◆ Task directions:
Show all lines below holding the string "node".

Saved data entries:
*****
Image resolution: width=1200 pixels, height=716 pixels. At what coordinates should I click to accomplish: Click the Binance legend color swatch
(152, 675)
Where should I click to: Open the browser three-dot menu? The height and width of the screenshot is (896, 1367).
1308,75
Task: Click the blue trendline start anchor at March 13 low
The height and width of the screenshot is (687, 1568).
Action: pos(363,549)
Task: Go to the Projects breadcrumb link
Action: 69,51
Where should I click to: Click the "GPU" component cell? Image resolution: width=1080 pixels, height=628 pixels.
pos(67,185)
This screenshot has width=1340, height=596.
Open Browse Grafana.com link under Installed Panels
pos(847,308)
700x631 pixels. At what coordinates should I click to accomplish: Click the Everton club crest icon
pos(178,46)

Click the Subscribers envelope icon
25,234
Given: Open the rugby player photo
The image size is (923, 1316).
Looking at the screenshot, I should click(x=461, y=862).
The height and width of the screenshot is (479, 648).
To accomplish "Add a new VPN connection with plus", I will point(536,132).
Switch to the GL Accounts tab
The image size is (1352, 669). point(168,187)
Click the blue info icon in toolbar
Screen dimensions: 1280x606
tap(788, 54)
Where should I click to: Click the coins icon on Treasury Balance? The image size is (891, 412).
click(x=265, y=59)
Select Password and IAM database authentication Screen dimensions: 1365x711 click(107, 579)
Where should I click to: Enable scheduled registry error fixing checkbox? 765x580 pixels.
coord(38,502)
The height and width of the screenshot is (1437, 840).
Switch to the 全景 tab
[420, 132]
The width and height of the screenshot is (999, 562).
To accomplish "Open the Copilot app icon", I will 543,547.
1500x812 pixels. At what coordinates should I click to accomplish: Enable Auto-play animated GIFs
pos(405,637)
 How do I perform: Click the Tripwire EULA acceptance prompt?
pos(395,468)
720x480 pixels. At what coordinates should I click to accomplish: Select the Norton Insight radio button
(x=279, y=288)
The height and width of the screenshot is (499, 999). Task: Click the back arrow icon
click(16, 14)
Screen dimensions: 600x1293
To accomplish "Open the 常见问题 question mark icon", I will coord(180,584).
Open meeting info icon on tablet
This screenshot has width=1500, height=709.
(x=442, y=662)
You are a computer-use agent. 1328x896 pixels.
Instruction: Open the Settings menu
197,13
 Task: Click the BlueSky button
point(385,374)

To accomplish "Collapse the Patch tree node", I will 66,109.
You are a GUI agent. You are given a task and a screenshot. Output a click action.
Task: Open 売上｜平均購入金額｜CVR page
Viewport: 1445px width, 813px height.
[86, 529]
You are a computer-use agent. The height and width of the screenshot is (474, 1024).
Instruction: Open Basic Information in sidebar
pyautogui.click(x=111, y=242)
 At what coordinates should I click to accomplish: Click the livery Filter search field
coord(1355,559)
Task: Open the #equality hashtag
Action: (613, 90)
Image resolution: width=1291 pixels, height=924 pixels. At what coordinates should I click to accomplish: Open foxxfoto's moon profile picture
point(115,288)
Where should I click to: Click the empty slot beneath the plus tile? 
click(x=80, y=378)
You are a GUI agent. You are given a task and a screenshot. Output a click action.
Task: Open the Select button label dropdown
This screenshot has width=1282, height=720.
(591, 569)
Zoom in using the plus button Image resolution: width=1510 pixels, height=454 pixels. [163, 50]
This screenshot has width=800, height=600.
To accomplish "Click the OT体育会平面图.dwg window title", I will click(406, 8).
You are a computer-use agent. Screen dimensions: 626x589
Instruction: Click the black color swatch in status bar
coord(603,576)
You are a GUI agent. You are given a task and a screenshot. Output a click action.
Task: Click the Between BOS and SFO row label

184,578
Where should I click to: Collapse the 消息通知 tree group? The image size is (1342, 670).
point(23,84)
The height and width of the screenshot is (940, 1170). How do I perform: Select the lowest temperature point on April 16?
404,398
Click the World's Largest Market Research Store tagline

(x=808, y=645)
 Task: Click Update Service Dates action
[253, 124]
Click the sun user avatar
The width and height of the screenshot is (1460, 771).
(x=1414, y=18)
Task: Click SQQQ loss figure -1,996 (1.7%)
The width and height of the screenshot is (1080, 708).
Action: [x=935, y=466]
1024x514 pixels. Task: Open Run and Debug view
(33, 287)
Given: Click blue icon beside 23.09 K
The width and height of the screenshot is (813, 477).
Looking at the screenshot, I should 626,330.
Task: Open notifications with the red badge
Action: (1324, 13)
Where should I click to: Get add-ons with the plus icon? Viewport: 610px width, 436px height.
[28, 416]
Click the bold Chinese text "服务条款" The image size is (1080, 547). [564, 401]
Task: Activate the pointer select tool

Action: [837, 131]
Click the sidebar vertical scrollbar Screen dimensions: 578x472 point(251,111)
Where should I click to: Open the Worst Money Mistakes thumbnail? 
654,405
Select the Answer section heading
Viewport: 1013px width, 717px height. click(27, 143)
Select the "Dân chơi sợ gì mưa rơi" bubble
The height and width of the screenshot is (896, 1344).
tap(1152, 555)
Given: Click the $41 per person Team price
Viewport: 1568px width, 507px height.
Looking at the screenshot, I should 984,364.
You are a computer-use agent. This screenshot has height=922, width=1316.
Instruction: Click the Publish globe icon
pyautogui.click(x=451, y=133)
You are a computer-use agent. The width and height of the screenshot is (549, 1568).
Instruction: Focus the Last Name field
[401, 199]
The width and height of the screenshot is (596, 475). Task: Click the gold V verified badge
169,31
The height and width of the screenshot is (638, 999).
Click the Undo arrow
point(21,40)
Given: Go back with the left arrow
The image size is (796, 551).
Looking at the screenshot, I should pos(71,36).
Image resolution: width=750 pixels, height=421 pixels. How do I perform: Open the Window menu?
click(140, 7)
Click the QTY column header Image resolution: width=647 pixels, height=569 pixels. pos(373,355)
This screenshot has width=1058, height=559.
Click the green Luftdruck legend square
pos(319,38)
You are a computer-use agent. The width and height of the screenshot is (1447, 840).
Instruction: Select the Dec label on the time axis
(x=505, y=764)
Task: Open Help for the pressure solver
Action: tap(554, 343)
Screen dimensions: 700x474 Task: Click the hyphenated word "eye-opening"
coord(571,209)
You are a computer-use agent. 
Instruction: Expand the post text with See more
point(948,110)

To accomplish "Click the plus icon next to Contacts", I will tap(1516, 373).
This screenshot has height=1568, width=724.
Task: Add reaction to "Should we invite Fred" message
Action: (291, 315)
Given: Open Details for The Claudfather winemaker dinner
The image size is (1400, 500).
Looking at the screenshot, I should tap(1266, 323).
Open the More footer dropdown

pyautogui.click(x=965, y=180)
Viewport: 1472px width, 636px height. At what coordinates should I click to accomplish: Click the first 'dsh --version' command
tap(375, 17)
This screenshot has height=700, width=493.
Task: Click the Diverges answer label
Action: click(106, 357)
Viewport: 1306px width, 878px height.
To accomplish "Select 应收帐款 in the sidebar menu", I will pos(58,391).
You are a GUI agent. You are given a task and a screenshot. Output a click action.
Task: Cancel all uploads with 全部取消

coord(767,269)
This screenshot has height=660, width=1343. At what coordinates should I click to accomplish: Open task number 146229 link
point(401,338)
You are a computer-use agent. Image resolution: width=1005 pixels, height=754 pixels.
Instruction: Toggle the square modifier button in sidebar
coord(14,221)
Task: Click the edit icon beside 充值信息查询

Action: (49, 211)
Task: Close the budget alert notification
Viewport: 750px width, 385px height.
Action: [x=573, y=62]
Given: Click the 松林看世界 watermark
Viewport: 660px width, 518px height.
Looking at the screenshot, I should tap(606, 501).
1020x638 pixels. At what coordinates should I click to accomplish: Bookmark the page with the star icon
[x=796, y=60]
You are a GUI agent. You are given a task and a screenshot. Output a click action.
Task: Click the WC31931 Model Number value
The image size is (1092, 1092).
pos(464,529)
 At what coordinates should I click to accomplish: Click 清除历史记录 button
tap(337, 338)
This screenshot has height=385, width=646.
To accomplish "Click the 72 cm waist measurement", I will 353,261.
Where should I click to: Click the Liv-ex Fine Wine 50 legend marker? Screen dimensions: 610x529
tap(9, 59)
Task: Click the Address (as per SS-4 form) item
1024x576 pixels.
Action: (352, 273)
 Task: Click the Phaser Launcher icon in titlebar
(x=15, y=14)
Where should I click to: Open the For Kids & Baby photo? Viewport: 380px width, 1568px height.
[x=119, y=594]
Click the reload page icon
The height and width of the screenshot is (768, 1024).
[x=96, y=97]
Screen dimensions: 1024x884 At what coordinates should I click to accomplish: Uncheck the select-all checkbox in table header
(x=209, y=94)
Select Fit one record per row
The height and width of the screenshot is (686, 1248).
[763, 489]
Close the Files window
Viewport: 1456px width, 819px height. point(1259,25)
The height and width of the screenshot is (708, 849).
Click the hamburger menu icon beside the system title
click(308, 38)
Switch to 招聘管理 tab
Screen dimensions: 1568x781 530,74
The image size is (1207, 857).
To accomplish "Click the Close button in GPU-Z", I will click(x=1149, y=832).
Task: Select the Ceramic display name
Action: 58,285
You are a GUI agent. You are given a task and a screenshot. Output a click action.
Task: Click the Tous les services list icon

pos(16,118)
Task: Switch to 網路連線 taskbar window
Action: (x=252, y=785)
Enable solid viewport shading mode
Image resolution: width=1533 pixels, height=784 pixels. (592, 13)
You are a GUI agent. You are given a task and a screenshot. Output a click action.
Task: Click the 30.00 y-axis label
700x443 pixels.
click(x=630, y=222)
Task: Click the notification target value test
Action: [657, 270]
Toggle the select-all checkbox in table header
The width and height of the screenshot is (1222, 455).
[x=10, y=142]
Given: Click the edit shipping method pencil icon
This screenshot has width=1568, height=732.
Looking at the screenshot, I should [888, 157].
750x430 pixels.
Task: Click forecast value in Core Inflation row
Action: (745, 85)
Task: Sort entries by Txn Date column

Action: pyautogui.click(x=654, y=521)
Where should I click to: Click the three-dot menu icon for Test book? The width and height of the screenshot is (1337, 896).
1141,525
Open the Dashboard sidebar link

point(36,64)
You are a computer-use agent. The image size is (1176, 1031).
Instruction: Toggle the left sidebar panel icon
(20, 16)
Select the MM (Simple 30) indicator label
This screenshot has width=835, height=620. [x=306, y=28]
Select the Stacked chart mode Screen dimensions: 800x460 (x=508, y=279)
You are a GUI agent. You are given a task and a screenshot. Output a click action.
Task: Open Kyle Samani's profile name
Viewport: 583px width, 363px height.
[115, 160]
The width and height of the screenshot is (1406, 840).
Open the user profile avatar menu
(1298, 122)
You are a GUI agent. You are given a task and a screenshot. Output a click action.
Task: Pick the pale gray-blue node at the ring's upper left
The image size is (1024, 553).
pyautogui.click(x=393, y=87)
*****
◆ Solved exercise:
To accomplish "Collapse the Patch tree node", I will 66,109.
Task: Pick the pale gray-blue node at the ring's upper left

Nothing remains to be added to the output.